January - August 2017
SpaceX is revolutionizing terrestrial transportation through its Hyperloop services. The company currently provides these services to innovators and universities across the world interested in high-speed transportation technology and solutions. The Hyperloop system built by SpaceX at its headquarters in Hawthorne, California, is approximately one mile in length with a six foot outer diameter.
SpaceX announced the Hyperloop Pod Competition in 2015. The competition’s goal is to support the development of functional prototypes and encourage innovation by challenging student teams to design and build the best high-speed Pod. The first three competitions were held in January 2017, August 2017, and July 2018, and were the first of their kind anywhere in the world.
I became involved in Northeastern’s hyperloop team in April of 2016, and spent the rest of that year voraciously learning the ins and outs of the aerospace and automotive engineering involved in a project of this type. After testing successfully at the January 2017 competition, we decided to redesign and retrofit nearly all of our vehicles systems from the ground up to be lighter, safer, and more effective.
I was responsible for the design and implementation of a new and improved braking system. Navigating budget constraints and manufacturing limitations while still meeting the design requirements of stopping the 1,800lb vehicle from 185 mph was certainly a challenge.
We figured out design constraints and performance requirements for the system and then worked back from there brainstorming designs and researching components. Our initial design involved braking about the vertical web of the rail, but due to packaging constraints introduced by the new suspension system we later transitioned to a topology that clamped onto the top flange.
Because of the dynamics of such a large vehicle and the tight tolerances to the rail required for a compact and effective braking system, a method needed to be devised to decouple the brakes from the vehicle in all but the direction of deceleration (-x). After exploring designs with linear roller bearings, ball-and-socket linkages, and large nylon ropes, we came to our final design of mirrored 4-bar linkages, which allowed for 1 main degree of freedom vertically, with some lateral flexibility due to linkage construction. The linkage arms had opposing "turnbuckle-style" threads on each end, which allowed for fine adjustment of each link length to align each module with the rail.
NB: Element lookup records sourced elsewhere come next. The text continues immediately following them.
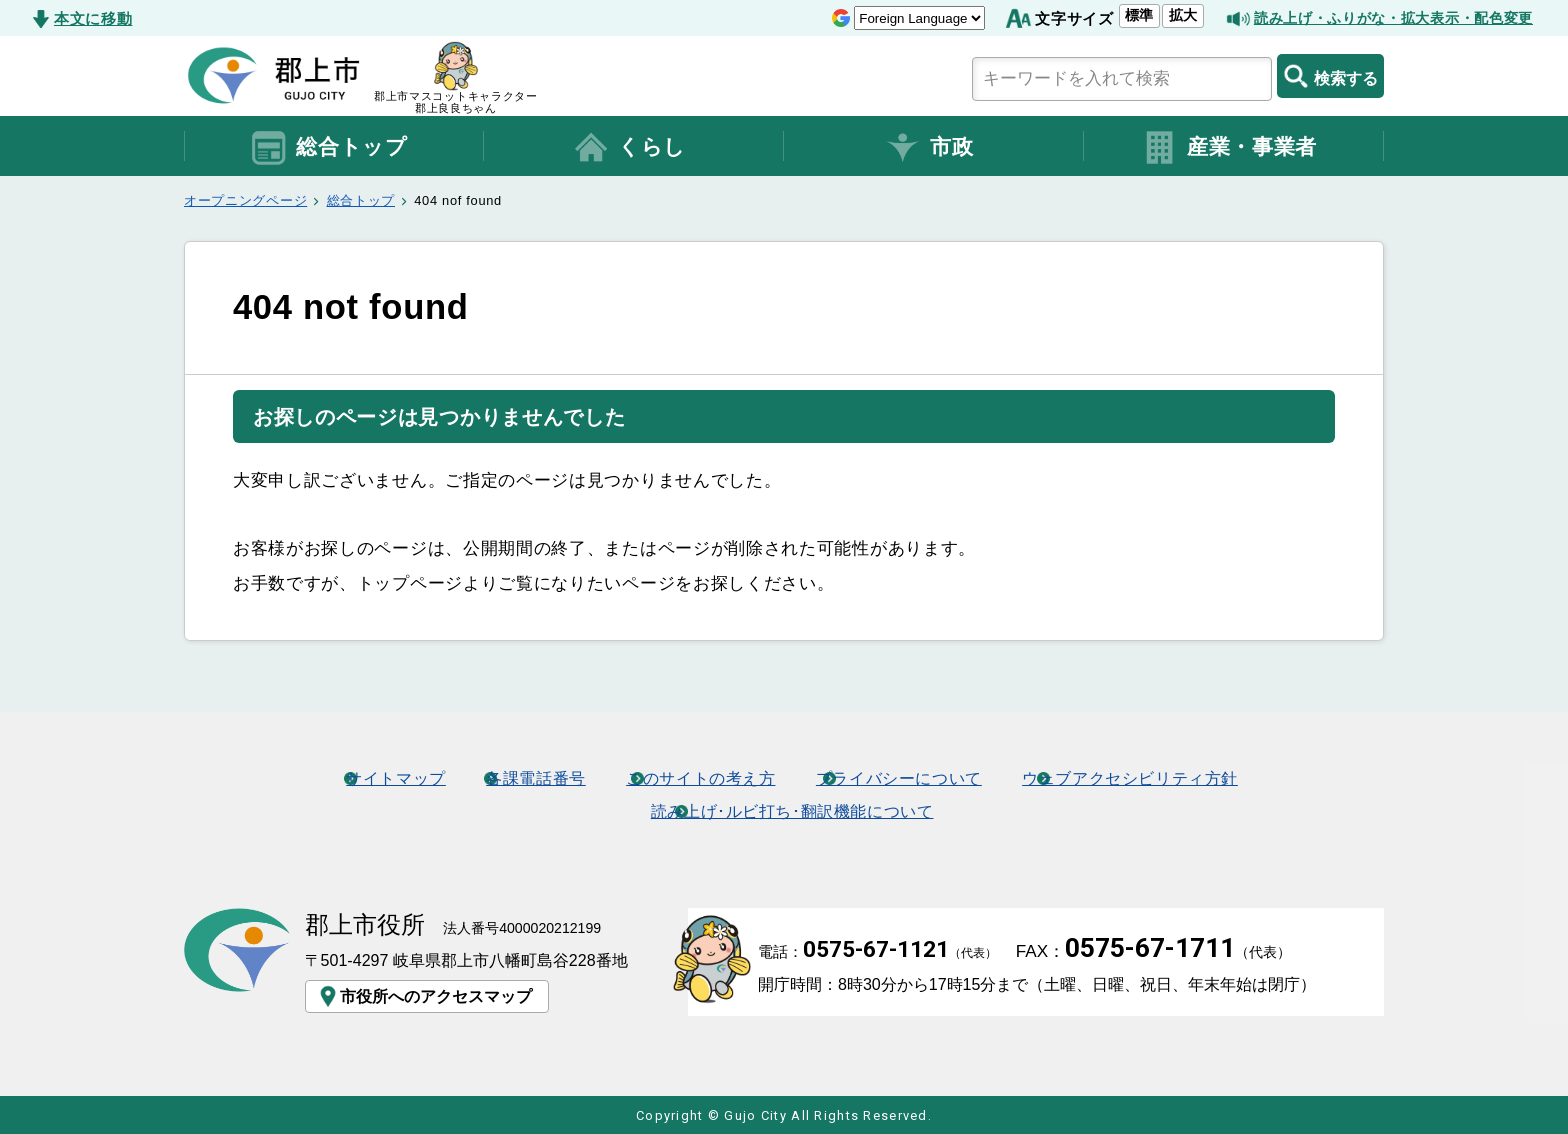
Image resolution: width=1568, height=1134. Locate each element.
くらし (629, 148)
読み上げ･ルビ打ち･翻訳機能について (793, 809)
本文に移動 (93, 18)
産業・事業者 (1229, 148)
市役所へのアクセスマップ (424, 995)
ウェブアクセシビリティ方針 (1153, 777)
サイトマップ (372, 777)
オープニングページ (245, 200)
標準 (1119, 15)
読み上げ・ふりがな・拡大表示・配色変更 (1384, 18)
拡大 (1162, 15)
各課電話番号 (521, 777)
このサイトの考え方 (696, 777)
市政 (928, 148)
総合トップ (328, 148)
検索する (1330, 76)
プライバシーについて (907, 777)
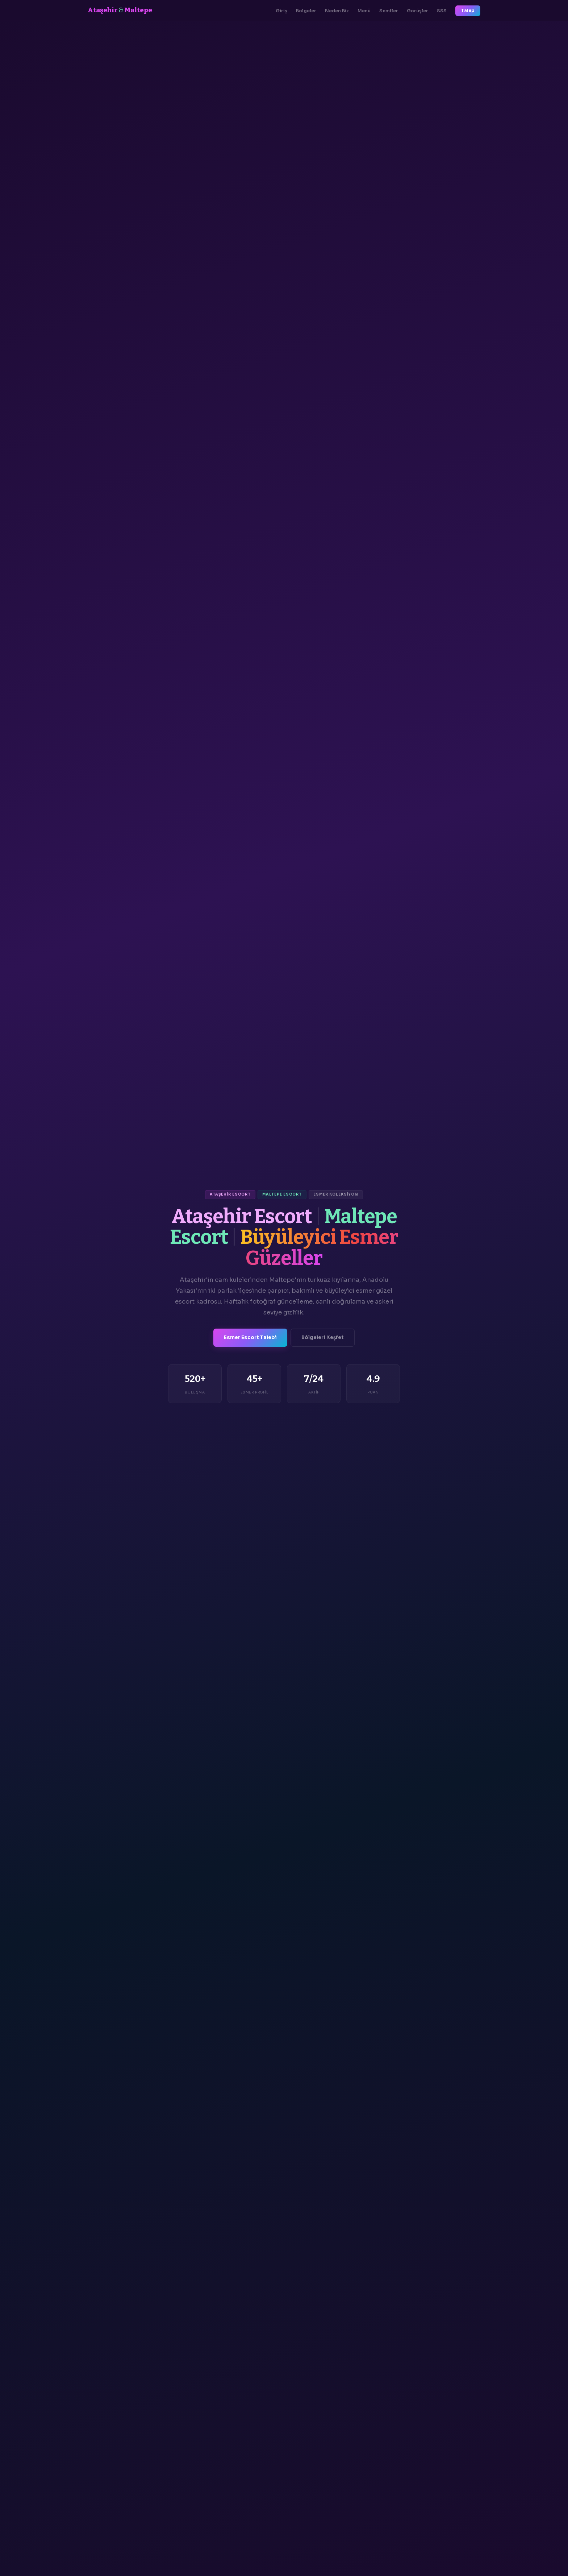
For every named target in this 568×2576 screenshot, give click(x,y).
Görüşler (417, 11)
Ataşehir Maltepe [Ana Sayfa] (120, 10)
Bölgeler (306, 11)
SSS (442, 11)
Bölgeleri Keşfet (322, 1337)
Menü (364, 11)
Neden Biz (337, 11)
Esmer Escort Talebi (250, 1337)
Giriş (281, 11)
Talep (468, 11)
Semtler (388, 11)
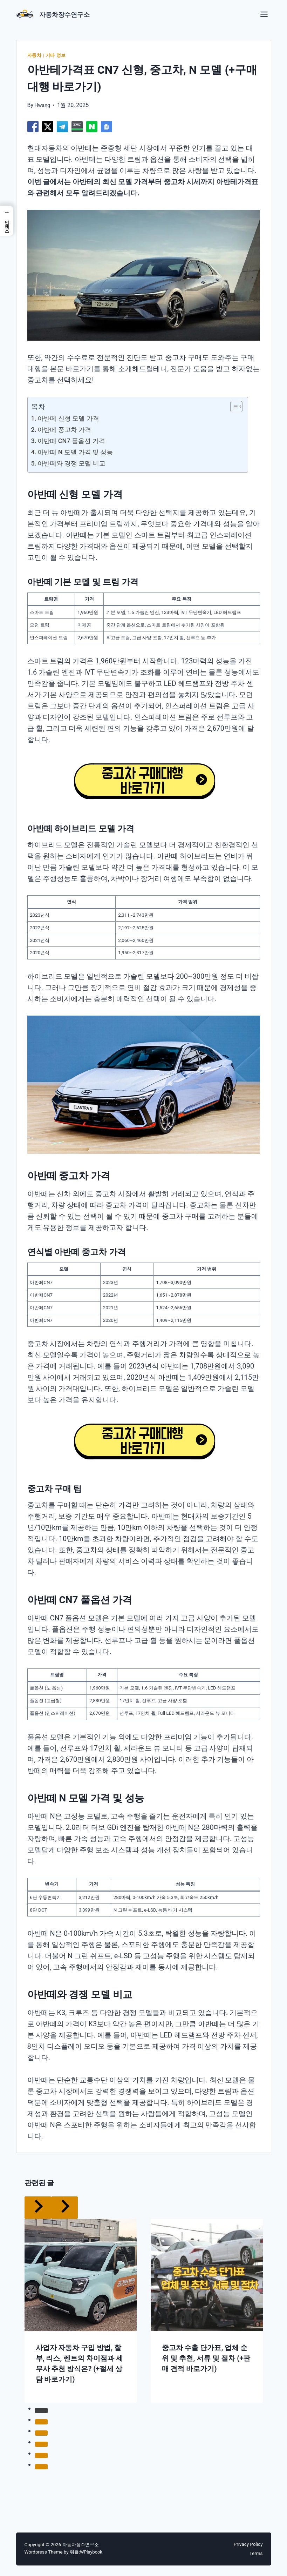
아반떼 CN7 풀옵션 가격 (75, 440)
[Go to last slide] (38, 2207)
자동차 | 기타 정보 (48, 55)
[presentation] (81, 2275)
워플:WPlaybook (86, 2552)
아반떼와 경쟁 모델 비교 (76, 463)
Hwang (43, 105)
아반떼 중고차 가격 (68, 429)
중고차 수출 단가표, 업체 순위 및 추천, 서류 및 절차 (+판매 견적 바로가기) (206, 2358)
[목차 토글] (233, 407)
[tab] (41, 2410)
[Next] (64, 2207)
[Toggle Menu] (264, 12)
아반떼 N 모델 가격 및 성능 (80, 452)
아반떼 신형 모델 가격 (72, 418)
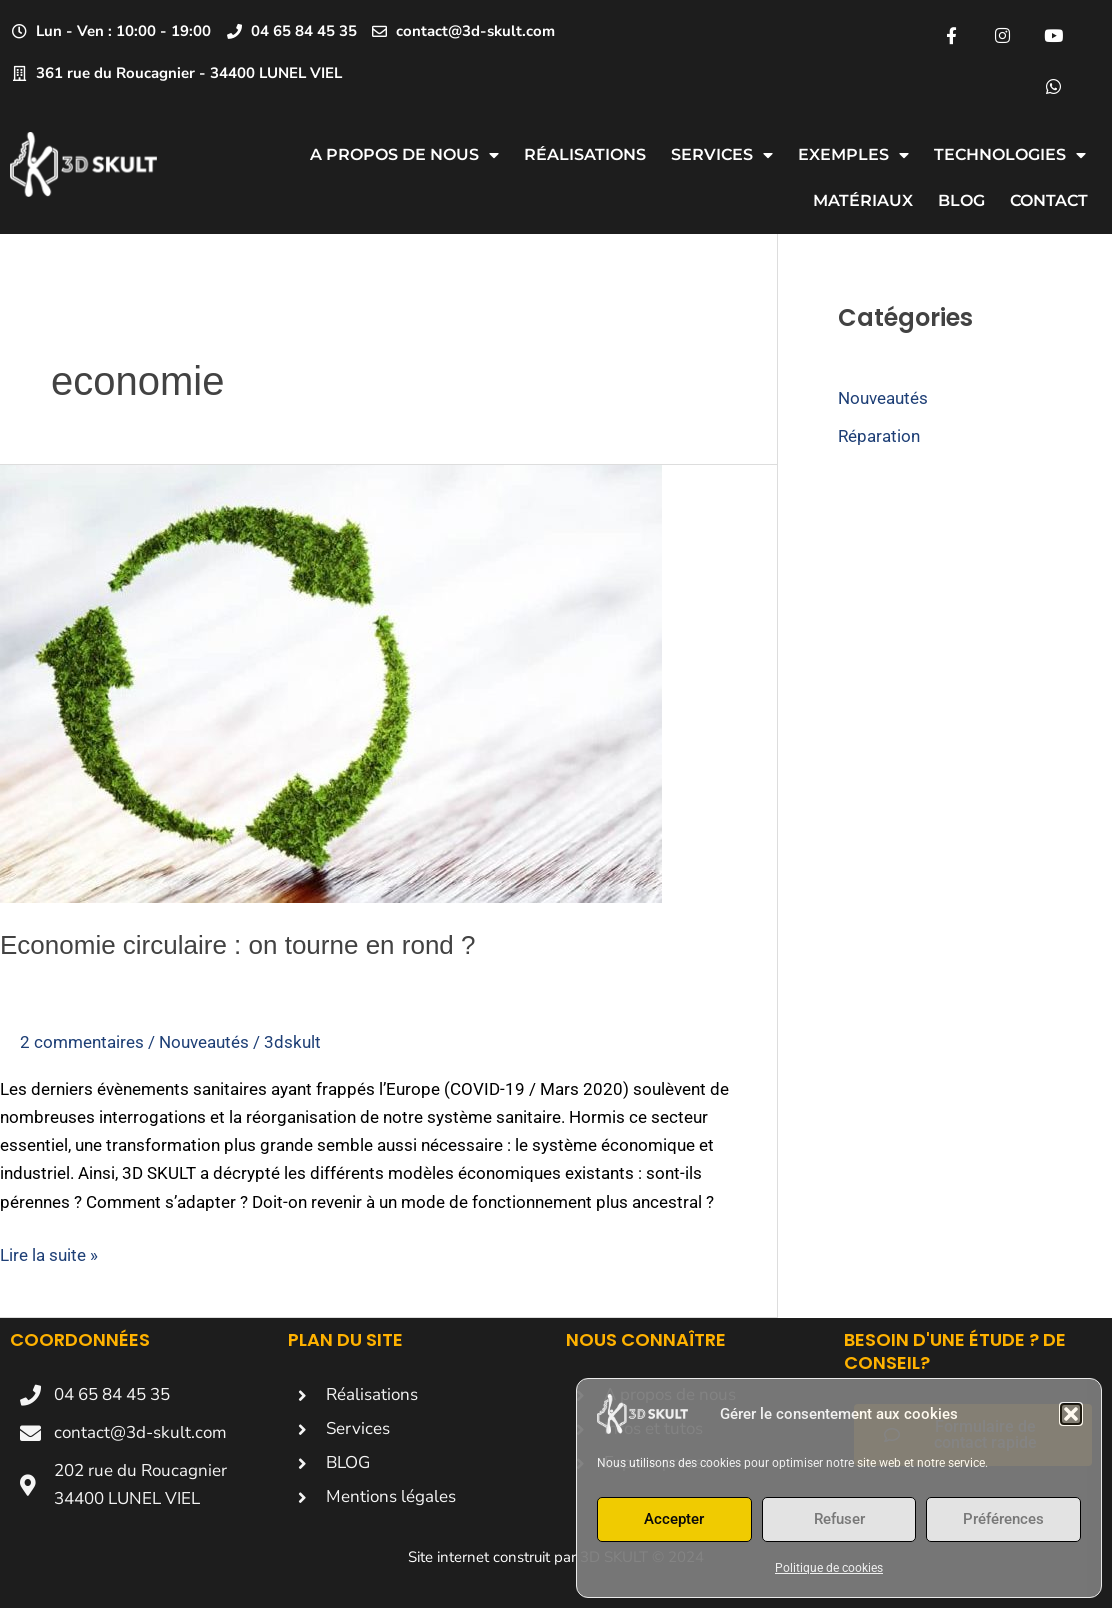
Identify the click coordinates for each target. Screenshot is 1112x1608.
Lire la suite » (49, 1253)
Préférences (1003, 1519)
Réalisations (585, 154)
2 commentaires (82, 1042)
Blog (961, 200)
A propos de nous (404, 155)
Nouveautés (204, 1042)
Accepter (674, 1519)
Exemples (853, 155)
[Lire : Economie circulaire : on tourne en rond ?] (331, 682)
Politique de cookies (829, 1568)
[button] (1071, 1414)
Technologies (1010, 155)
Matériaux (863, 200)
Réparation (879, 436)
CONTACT (1049, 200)
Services (722, 155)
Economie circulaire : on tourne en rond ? (238, 945)
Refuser (839, 1519)
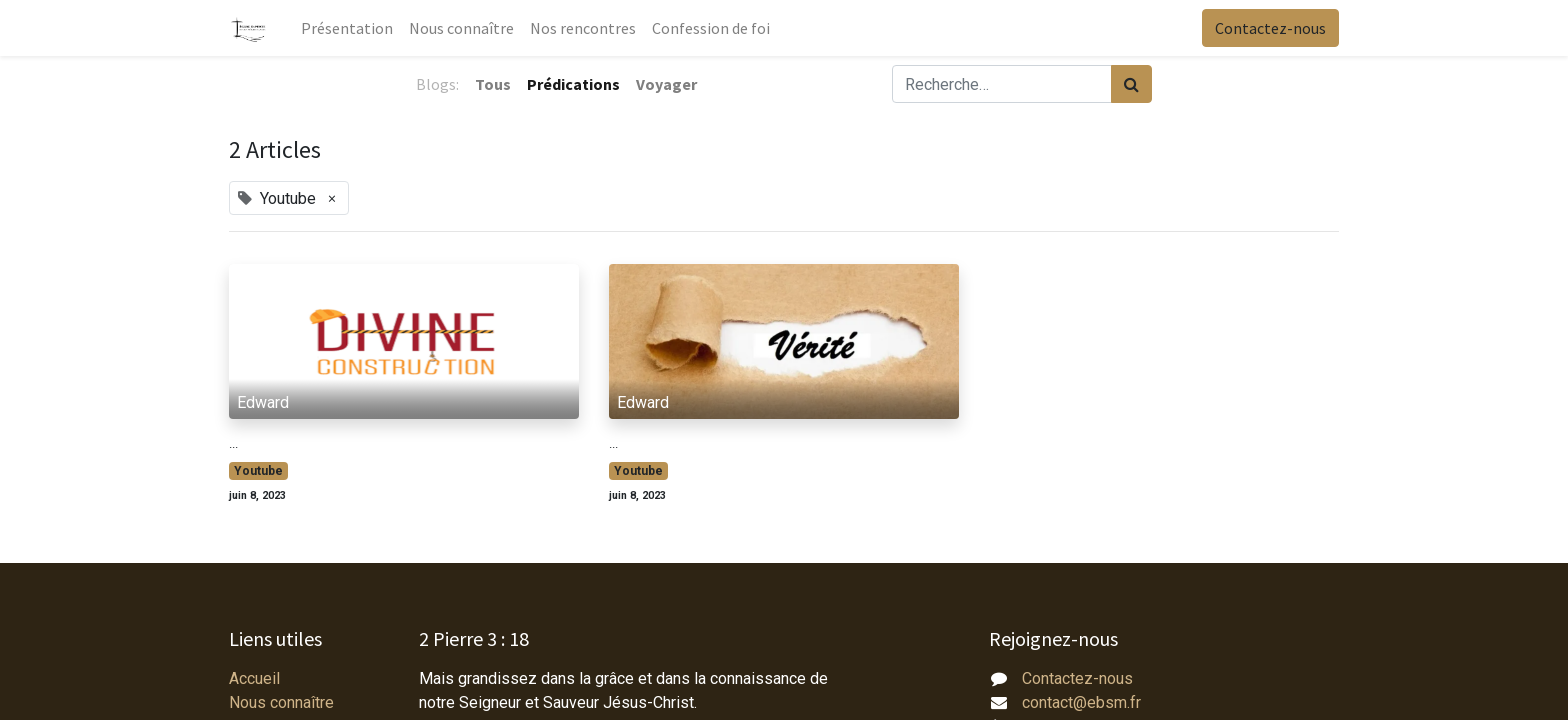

The modules were constrained to the rail laterally using rollerblade wheels with eccentric bushings (for adjustability), and vertically with skateboard wheels. The 50 lb modules were each suspended from the frame with nylon shock cords, which reduced the load on the vertical wheels to about 5 lbs, which was much more manageable at the 30,000 rpm that they would see at the design speed of 185 mph.
We selected 4" pancake cylinders to actuate the pads, and the frictional load (bending load on pistons) was supported by spring-loaded self-aligning linear PTFE sleeve bearings on precision ground shafts.
The attachment to the pod chassis was designed with ease of installation and removability in mind, and took advantage of "drill template" mounting blocks with compliant shims, allowing for the crossbars to be dialed in to parallel, improving the likelihood of success of the in-situ retrofit.
Throughout the design process, we did a lot of quick structural FEA studies to check our designs and inform material selections, and then ultimately did a thorough final analysis suite for the safety package submitted to SpaceX. We put particular care into the parts that were not easily tested under their full dynamic loads or that did not have manufacturer specifications for our particular use case - the heat-treated steel housing and the Wilwood Polymatrix Q brake pads.
Being on an internship over the summer as well, I was not able to help out during the day with manufacturing, which made for an opportunity to create really effective manufacturing drawings for the 11 unique manufactured parts.
All the parts got machined, assembled, tested, and integrated onto the vehicle in 4 weeks, in time for full system testing and shipping to LA for the competition.
The brakes worked as designed during our high-speed run, awarding us 2nd place internationally. We were accelerated to 63 mph by SpaceX before coasting on our levitation system and activating the brakes, slowing the 1,800 lb vehicle to a controlled stop at 1G.
In addition to designing the braking system, I played a key role in coordinating the efforts of the mechanical and electrical teams to ensure things worked seamlessly, contributed to safety documentation of Standard Operating Procedures, and led all high-pressure fill operations on SpaceX property.